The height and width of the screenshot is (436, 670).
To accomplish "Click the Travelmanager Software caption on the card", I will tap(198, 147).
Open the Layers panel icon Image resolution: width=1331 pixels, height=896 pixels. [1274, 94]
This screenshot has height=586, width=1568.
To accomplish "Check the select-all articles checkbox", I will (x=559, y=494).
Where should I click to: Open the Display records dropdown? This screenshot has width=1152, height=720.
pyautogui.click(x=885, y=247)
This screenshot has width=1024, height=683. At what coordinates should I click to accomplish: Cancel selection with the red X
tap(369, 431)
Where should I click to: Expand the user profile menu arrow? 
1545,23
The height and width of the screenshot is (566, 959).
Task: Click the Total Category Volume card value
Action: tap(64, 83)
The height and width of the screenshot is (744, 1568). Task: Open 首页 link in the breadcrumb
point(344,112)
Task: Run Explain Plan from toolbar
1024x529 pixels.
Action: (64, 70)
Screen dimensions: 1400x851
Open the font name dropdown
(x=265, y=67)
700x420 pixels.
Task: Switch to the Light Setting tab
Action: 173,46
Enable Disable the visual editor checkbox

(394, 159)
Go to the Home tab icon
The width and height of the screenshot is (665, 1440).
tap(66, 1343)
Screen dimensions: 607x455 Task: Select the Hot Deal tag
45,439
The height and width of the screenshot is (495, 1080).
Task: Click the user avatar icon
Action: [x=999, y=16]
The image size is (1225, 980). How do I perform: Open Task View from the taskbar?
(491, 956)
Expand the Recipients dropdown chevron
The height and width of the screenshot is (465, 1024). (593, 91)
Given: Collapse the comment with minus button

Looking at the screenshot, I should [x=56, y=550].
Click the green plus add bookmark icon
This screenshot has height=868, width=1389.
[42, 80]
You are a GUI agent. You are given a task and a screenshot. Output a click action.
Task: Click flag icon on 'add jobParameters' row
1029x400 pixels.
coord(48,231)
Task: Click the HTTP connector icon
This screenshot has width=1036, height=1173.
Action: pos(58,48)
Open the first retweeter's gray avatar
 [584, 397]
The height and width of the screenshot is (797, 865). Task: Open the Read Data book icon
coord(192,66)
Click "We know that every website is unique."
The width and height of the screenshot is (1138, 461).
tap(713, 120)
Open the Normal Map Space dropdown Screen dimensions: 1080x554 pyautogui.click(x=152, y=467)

——————————

INSTRUCTION: Lay out the material from its start through the line containing "pyautogui.click(x=885, y=247)", both ends included, as a two-column CSV with the columns request and answer. Give one row per request, with each value in a single quoted field and any line breaks replaced by spaces.

FULL ANSWER:
request,answer
"The height and width of the screenshot is (436, 670). To accomplish ""Click the Travelmanager Software caption on the card"",","I will tap(198, 147)."
"Open the Layers panel icon Image resolution: width=1331 pixels, height=896 pixels.","[1274, 94]"
"This screenshot has height=586, width=1568. To accomplish ""Check the select-all articles checkbox"",","I will (x=559, y=494)."
"Where should I click to: Open the Display records dropdown? This screenshot has width=1152, height=720.","pyautogui.click(x=885, y=247)"